- **Exercise directions**
Repeat every entry exactly as it appears.

- **Information shown**
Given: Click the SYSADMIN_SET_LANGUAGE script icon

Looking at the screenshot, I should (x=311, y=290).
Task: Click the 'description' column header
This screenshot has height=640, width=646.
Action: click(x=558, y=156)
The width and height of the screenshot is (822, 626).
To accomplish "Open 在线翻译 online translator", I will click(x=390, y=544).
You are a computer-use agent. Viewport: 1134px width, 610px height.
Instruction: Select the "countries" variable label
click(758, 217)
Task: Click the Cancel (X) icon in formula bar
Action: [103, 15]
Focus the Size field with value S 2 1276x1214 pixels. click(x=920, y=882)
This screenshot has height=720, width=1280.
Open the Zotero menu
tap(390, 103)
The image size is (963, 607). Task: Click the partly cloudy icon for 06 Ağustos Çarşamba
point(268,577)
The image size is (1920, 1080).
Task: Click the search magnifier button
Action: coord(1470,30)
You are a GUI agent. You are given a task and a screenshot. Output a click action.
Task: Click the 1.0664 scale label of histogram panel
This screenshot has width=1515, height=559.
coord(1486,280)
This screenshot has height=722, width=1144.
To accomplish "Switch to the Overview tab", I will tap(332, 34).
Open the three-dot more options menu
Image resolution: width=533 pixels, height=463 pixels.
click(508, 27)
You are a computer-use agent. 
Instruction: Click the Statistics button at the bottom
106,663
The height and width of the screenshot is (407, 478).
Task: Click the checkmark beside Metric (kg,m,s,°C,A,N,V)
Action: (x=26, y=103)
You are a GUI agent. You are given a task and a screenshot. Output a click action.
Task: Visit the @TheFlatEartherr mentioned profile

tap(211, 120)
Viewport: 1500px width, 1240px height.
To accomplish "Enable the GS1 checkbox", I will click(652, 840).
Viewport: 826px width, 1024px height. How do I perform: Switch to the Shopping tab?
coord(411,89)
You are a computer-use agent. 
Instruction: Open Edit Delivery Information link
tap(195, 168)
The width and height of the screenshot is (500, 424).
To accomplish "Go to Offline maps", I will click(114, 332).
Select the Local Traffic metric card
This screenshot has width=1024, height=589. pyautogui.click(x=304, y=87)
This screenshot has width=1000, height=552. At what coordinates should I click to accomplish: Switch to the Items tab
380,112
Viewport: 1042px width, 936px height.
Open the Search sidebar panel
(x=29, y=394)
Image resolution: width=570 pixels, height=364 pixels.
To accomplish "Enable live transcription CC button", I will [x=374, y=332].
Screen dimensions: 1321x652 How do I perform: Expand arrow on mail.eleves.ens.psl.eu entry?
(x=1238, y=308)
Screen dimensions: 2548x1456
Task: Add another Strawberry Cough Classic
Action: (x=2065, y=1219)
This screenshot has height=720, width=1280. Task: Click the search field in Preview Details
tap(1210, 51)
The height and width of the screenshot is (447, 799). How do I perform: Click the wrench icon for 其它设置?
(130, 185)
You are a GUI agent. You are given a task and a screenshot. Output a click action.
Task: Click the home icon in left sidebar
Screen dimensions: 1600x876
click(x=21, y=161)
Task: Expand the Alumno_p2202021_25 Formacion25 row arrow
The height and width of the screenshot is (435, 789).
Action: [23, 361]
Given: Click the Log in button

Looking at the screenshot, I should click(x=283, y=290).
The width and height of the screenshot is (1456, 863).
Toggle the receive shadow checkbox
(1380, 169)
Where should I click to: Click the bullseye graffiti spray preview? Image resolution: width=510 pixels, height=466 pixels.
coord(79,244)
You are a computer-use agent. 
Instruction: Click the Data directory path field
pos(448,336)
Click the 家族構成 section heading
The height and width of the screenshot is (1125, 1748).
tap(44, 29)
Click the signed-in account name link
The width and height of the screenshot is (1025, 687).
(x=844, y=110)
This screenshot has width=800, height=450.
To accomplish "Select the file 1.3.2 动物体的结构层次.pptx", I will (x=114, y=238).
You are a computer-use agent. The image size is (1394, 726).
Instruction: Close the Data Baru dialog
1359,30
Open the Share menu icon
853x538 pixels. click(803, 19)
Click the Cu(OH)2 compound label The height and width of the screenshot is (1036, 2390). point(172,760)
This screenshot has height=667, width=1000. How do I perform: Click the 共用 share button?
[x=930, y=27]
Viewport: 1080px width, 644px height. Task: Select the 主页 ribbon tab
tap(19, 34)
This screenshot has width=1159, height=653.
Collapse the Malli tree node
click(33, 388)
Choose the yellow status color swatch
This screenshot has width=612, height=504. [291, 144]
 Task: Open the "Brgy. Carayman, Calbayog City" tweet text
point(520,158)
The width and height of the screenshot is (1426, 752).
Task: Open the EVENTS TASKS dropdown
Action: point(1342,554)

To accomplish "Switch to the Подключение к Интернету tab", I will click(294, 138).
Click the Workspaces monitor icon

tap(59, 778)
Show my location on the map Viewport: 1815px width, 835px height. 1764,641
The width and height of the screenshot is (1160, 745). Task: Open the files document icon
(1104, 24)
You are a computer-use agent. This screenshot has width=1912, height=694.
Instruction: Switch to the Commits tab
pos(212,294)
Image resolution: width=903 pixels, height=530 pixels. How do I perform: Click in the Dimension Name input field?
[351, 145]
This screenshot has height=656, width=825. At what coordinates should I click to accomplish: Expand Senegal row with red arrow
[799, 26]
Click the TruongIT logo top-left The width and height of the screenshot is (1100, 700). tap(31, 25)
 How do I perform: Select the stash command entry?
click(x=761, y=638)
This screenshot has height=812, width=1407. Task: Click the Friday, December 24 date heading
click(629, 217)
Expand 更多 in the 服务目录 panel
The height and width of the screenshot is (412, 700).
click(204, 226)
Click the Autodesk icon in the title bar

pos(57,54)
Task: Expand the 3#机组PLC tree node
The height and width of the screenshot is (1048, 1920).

- **Solution to the exercise**
Given: Click the SYSADMIN_SET_LANGUAGE script icon

Looking at the screenshot, I should (x=311, y=290).
Task: Click the 'description' column header
This screenshot has height=640, width=646.
Action: click(x=558, y=156)
The width and height of the screenshot is (822, 626).
To accomplish "Open 在线翻译 online translator", I will click(x=390, y=544).
You are a computer-use agent. Viewport: 1134px width, 610px height.
Instruction: Select the "countries" variable label
click(758, 217)
Task: Click the Cancel (X) icon in formula bar
Action: [103, 15]
Focus the Size field with value S 2 1276x1214 pixels. click(x=920, y=882)
This screenshot has height=720, width=1280.
Open the Zotero menu
tap(390, 103)
The image size is (963, 607). Task: Click the partly cloudy icon for 06 Ağustos Çarşamba
point(268,577)
The image size is (1920, 1080).
Task: Click the search magnifier button
Action: coord(1470,30)
You are a GUI agent. You are given a task and a screenshot. Output a click action.
Task: Click the 1.0664 scale label of histogram panel
This screenshot has width=1515, height=559.
coord(1486,280)
This screenshot has height=722, width=1144.
To accomplish "Switch to the Overview tab", I will tap(332, 34).
Open the three-dot more options menu
Image resolution: width=533 pixels, height=463 pixels.
click(508, 27)
You are a computer-use agent. 
Instruction: Click the Statistics button at the bottom
106,663
The height and width of the screenshot is (407, 478).
Task: Click the checkmark beside Metric (kg,m,s,°C,A,N,V)
Action: (x=26, y=103)
You are a GUI agent. You are given a task and a screenshot. Output a click action.
Task: Visit the @TheFlatEartherr mentioned profile

tap(211, 120)
Viewport: 1500px width, 1240px height.
To accomplish "Enable the GS1 checkbox", I will click(652, 840).
Viewport: 826px width, 1024px height. How do I perform: Switch to the Shopping tab?
coord(411,89)
You are a computer-use agent. 
Instruction: Open Edit Delivery Information link
tap(195, 168)
The width and height of the screenshot is (500, 424).
To accomplish "Go to Offline maps", I will click(114, 332).
Select the Local Traffic metric card
This screenshot has width=1024, height=589. pyautogui.click(x=304, y=87)
This screenshot has width=1000, height=552. At what coordinates should I click to accomplish: Switch to the Items tab
380,112
Viewport: 1042px width, 936px height.
Open the Search sidebar panel
(x=29, y=394)
Image resolution: width=570 pixels, height=364 pixels.
To accomplish "Enable live transcription CC button", I will [x=374, y=332].
Screen dimensions: 1321x652 How do I perform: Expand arrow on mail.eleves.ens.psl.eu entry?
(x=1238, y=308)
Screen dimensions: 2548x1456
Task: Add another Strawberry Cough Classic
Action: (x=2065, y=1219)
This screenshot has height=720, width=1280. Task: Click the search field in Preview Details
tap(1210, 51)
The height and width of the screenshot is (447, 799). How do I perform: Click the wrench icon for 其它设置?
(130, 185)
You are a GUI agent. You are given a task and a screenshot. Output a click action.
Task: Click the home icon in left sidebar
Screen dimensions: 1600x876
click(x=21, y=161)
Task: Expand the Alumno_p2202021_25 Formacion25 row arrow
The height and width of the screenshot is (435, 789).
Action: [23, 361]
Given: Click the Log in button

Looking at the screenshot, I should click(x=283, y=290).
The width and height of the screenshot is (1456, 863).
Toggle the receive shadow checkbox
(1380, 169)
Where should I click to: Click the bullseye graffiti spray preview? Image resolution: width=510 pixels, height=466 pixels.
coord(79,244)
You are a computer-use agent. 
Instruction: Click the Data directory path field
pos(448,336)
Click the 家族構成 section heading
The height and width of the screenshot is (1125, 1748).
tap(44, 29)
Click the signed-in account name link
The width and height of the screenshot is (1025, 687).
(x=844, y=110)
This screenshot has width=800, height=450.
To accomplish "Select the file 1.3.2 动物体的结构层次.pptx", I will (x=114, y=238).
You are a computer-use agent. The image size is (1394, 726).
Instruction: Close the Data Baru dialog
1359,30
Open the Share menu icon
853x538 pixels. click(803, 19)
Click the Cu(OH)2 compound label The height and width of the screenshot is (1036, 2390). point(172,760)
This screenshot has height=667, width=1000. How do I perform: Click the 共用 share button?
[x=930, y=27]
Viewport: 1080px width, 644px height. Task: Select the 主页 ribbon tab
tap(19, 34)
This screenshot has width=1159, height=653.
Collapse the Malli tree node
click(33, 388)
Choose the yellow status color swatch
This screenshot has width=612, height=504. [291, 144]
 Task: Open the "Brgy. Carayman, Calbayog City" tweet text
point(520,158)
The width and height of the screenshot is (1426, 752).
Task: Open the EVENTS TASKS dropdown
Action: point(1342,554)

To accomplish "Switch to the Подключение к Интернету tab", I will click(294, 138).
Click the Workspaces monitor icon

tap(59, 778)
Show my location on the map Viewport: 1815px width, 835px height. 1764,641
The width and height of the screenshot is (1160, 745). Task: Open the files document icon
(1104, 24)
You are a computer-use agent. This screenshot has width=1912, height=694.
Instruction: Switch to the Commits tab
pos(212,294)
Image resolution: width=903 pixels, height=530 pixels. How do I perform: Click in the Dimension Name input field?
[351, 145]
This screenshot has height=656, width=825. At what coordinates should I click to accomplish: Expand Senegal row with red arrow
[799, 26]
Click the TruongIT logo top-left The width and height of the screenshot is (1100, 700). tap(31, 25)
 How do I perform: Select the stash command entry?
click(x=761, y=638)
This screenshot has height=812, width=1407. Task: Click the Friday, December 24 date heading
click(629, 217)
Expand 更多 in the 服务目录 panel
The height and width of the screenshot is (412, 700).
click(204, 226)
Click the Autodesk icon in the title bar

pos(57,54)
Task: Expand the 3#机组PLC tree node
The height and width of the screenshot is (1048, 1920).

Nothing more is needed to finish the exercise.